A Petrobras (PETR4) também mantém presença significativa, com seus dois tipos de ações listadas que, em conjunto, correspondem a quase 12% da composição do índice. Itaú (ITUB4) e Axia Energia (AXIA3) aparecem na sequência, com participações de 8,4% e 4,4%, respectivamente.
Calendário de implementação
A nova carteira do Ibovespa entrará em vigor a partir do dia 1º de maio, incorporando todas as alterações anunciadas. Antes dessa data, no dia 24 de abril, será divulgada a terceira e última prévia do indicador, oferecendo aos investidores o panorama oficial definitivo da composição.

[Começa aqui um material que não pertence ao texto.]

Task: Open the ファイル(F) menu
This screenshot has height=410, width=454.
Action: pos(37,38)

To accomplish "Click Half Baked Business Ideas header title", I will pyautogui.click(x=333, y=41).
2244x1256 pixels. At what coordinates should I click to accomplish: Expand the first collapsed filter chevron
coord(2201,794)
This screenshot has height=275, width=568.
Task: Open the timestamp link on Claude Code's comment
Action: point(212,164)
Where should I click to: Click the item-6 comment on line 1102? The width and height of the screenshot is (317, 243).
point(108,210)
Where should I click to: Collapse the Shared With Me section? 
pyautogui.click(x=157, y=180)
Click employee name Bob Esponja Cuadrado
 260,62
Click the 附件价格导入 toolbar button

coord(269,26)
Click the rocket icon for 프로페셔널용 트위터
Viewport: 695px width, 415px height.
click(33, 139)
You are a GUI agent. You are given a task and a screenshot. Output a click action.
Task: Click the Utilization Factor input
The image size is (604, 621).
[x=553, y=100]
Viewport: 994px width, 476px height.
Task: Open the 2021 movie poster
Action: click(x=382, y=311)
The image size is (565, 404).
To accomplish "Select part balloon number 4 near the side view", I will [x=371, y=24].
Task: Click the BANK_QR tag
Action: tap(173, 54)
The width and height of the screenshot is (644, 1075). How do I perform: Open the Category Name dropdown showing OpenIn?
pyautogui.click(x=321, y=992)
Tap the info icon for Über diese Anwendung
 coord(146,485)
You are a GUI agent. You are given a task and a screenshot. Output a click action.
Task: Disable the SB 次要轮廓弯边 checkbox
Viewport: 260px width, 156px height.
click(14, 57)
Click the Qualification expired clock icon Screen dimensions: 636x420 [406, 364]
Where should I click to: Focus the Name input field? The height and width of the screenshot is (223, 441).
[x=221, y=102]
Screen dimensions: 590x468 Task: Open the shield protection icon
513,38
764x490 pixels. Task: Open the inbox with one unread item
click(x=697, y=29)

O Ibovespa reúne as ações com maior liquidez negociadas na bolsa brasileira, servindo como principal termômetro para o desempenho do mercado acionário nacional. Recentemente, o índice tem registrado performances históricas, refletindo o crescente interesse dos investidores pelo mercado brasileiro.
Desempenho recorde do IBOV
Nesta semana, o índice superou pela primeira vez na história a marca de 199 mil pontos, consolidando uma trajetória ascendente que soma 22% de valorização desde o início do ano, conforme dados da organizadora da bolsa.
Perspectivas futuras do mercado
Enquanto o Ibovespa se aproxima dos 200 mil pontos, analistas do mercado começam a projetar cenários ainda mais otimistas, com alguns especialistas vislumbrando a possibilidade do indicador alcançar os 250 mil pontos.
André Moraes, analista e chairman da BFR Investimentos, destaca que essa perspectiva de valorização acentuada encontra sustentação em fatores fundamentais como o cenário político favorável, a trajetória de queda dos juros e o fluxo de capital estrangeiro direcionado ao real.
"Isso não parece um voo de galinha. Isso parece mais com um transatlântico ou um voo de um Airbus 380. Hoje, ainda parece fantasia, mas os fundamentos já estão plantados para que isso se torne realidade", afirmou o especialista, acrescentando que "a bolsa brasileira está barata, está muito barata".